▸ Problem requirements
Reproduce everything from the start of the data down to the line containing "The image size is (849, 706).", swapping "agent" for "assistant" and leaving the rest unchanged.

(Stored items from a collection)
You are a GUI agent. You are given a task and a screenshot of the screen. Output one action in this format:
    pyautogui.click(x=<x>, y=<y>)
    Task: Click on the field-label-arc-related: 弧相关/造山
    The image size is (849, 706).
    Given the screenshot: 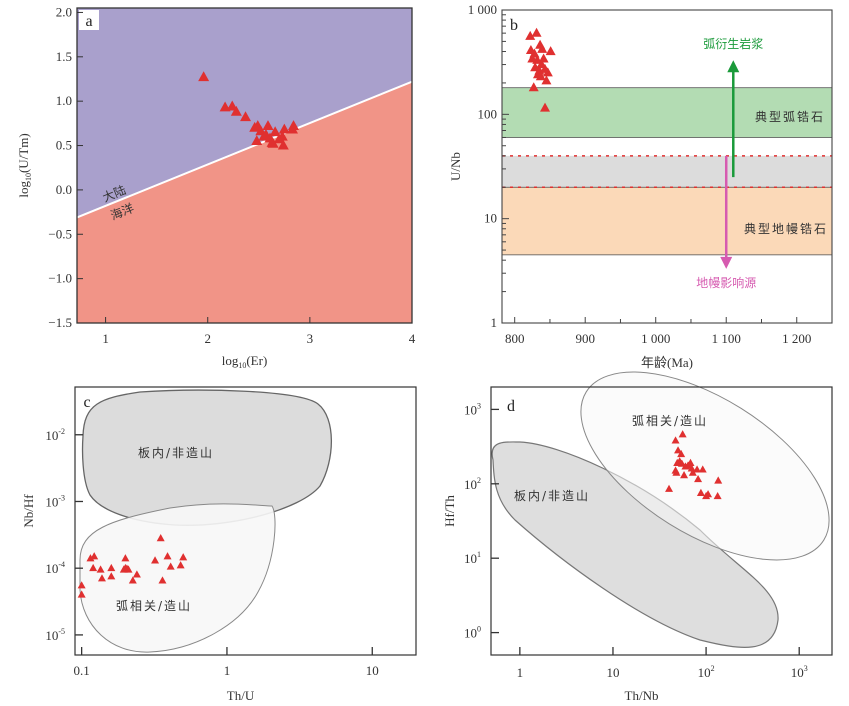 What is the action you would take?
    pyautogui.click(x=154, y=606)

▸ Task result
You are a GUI assistant. You are given a task and a screenshot of the screen. Output one action in this format:
    pyautogui.click(x=<x>, y=<y>)
    Task: Click on the field-label-arc-related: 弧相关/造山
    The image size is (849, 706).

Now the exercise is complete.